There are at least 60,000 miles of blood vessels in the human body. Oxygen-rich blood is pumped from the heart into the aorta, the mother of all arteries. Branching out from this crucial blood supply, the arterial network delivers oxygen to all parts of the body. So when the aorta springs a leak, you have a big problem.

If the arterial wall weakens and bulges, it creates an aneurysm. And if the aneurysm ruptures, blood flow is interrupted. About 13,000 Americans die each year from aortic aneurysms, according to the National Heart Lung and Blood Institute, making it the 13th leading cause of death in the United States.

Aneurysms can form in the upper part of the aorta (thoracic) or the lower part (abdominal). “Abdominal aortic aneurysms are much more common, and they’re treatable,” says Dr. Gordon Knight, a cardiothoracic surgeon at Des Peres Hospital. When aortic aneur - ysms are detected before they burst, they can be reinforced to help prevent rupture.
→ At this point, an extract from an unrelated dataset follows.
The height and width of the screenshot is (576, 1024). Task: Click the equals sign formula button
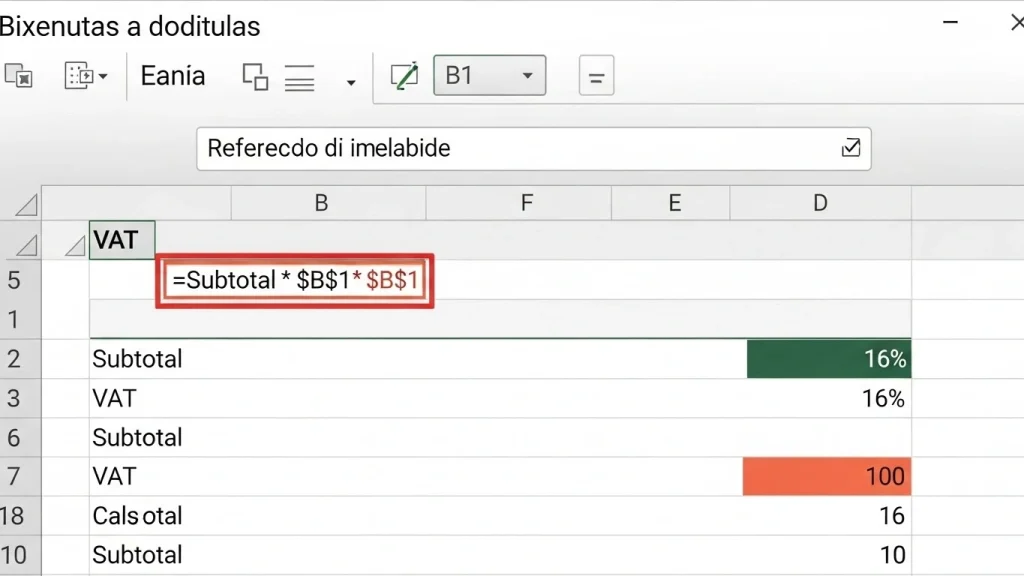coord(597,77)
Most aortic aneurysm repairs are performed with minimally invasive techniques, known as endovascular surgery. Knight uses this approach for at least 80 percent of the abdominal aortic aneurysm repairs he performs. The procedure involves inserting a catheter into the groin and threading it through the artery to the site of the aneurysm. The surgeon then deploys and fastens a small fabric mesh tube, known as a stent graft, to the interior wall of aorta, which stabilizes the artery.

That’s all well and good for those who are lucky enough to discover an aneurysm before it ruptures. However, most aneurysms are asymptomatic. “A lot of them are picked up incidentally from people who fall and have X-rays on their back due to back pain or from other screening tests,” Gordon says.
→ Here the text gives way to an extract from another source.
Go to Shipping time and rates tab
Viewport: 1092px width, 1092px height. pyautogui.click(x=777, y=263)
Yet physicians don’t recommend that everyone run out to get screened. The Agency for Healthcare Research and Quality, part of the U.S. Department of Health and Human Services, recommends a one-time screening test for men between the ages of 65 and 75 who have ever smoked cigarettes. Other men and women should talk with their physician about screening if they are especially concerned or have had a first-degree relative diagnosed with an aneurysm.

The aorta is not the only location where a life-threatening aneurysm can occur. About 3 million Americans develop a brain aneurysm, and about 30,000 of those rupture each year, causing bleeding into the brain. Like aortic aneurysms, many brain aneurysms are diagnosed when the patient undergoes tests for headaches or other neurological problems, says Dr. Armond Levy, a neurosurgeon with the SSM Neurosciences Institute at St. Clare Health Center.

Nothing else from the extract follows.